Summary

### The Setting, Revisited

The reinforcement learning (RL) framework is characterized by an agent learning to interact with its environment.
At each time step, the agent receives the environment's state (the environment presents a situation to the agent), and the agent must choose an appropriate action in response. One time step later, the agent receives a reward (the environment indicates whether the agent has responded appropriately to the state) and a new state.
All agents have the goal to maximize expected cumulative reward, or the expected sum of rewards attained over all time steps.

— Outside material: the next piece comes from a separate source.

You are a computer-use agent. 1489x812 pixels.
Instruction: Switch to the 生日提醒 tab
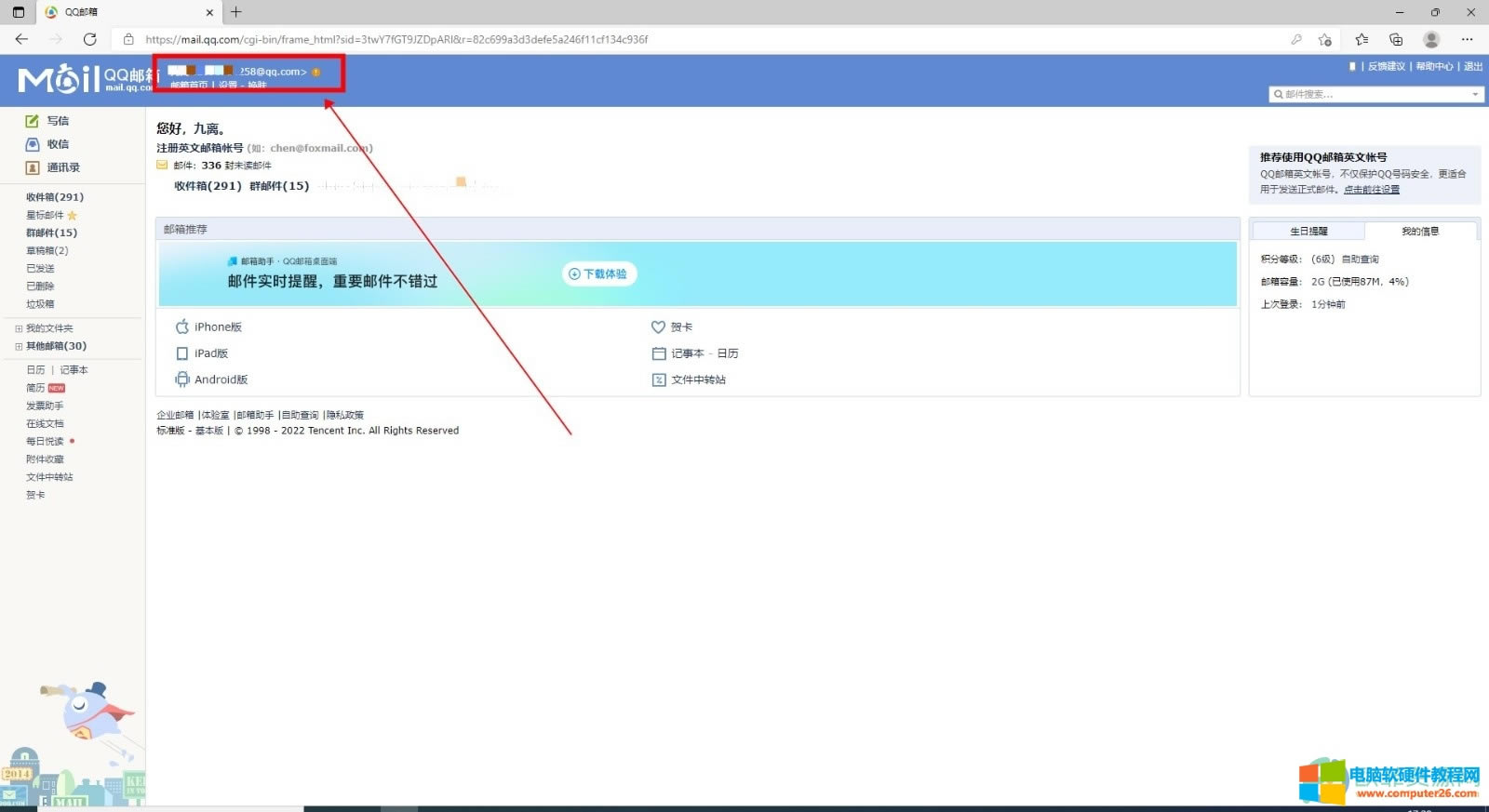(1308, 231)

A task is an instance of the reinforcement learning (RL) problem.
Continuing tasks are tasks that continue forever, without end.
Episodic tasks are tasks with a well-defined starting and ending point.
- In this case, we refer to a complete sequence of interaction, from start to finish, as an episode.
- Episodic tasks come to an end whenever the agent reaches a terminal state.

Reward Hypothesis: All goals can be framed as the maximization of (expected) cumulative reward.

(Please see Part 1 and Part 2 to review an example of how to specify the reward signal in a real-world problem.)

The return at time step t is G_t := R_{t+1} + R_{t+2} + R_{t+3} + \ldots
The agent selects actions with the goal of maximizing expected (discounted) return. (Note: discounting is covered in the next concept.)

The discounted return at time step t is G_t := R_{t+1} + \gamma R_{t+2} + \gamma^2 R_{t+3} + \ldots .
The discount rate \gamma is something that you set, to refine the goal that you have the agent.
- It must satisfy 0 \leq \gamma \leq 1.
- If \gamma=0, the agent only cares about the most immediate reward.
- If \gamma=1, the return is not discounted.
- For larger values of \gamma, the agent cares more about the distant future. Smaller values of \gamma result in more extreme discounting, where - in the most extreme case - agent only cares about the most immediate reward.

The state space \mathcal{S} is the set of all (nonterminal) states.
In episodic tasks, we use \mathcal{S}^+ to refer to the set of all states, including terminal states.
The action space \mathcal{A} is the set of possible actions. (Alternatively, \mathcal{A}(s) refers to the set of possible actions available in state s \in \mathcal{S}.)
(Please see Part 2 to review how to specify the reward signal in the recycling robot example.)
The one-step dynamics of the environment determine how the environment decides the state and reward at every time step. The dynamics can be defined by specifying p(s',r|s,a) \doteq \mathbb{P}(S_{t+1}=s', R_{t+1}=r|S_{t} = s, A_{t}=a) for each possible s', r, s, \text{and } a.
A (finite) Markov Decision Process (MDP) is defined by:
- a (finite) set of states \mathcal{S} (or \mathcal{S}^+, in the case of an episodic task)
- a (finite) set of actions \mathcal{A}
- a set of rewards \mathcal{R}
- the one-step dynamics of the environment
- the discount rate \gamma \in [0,1]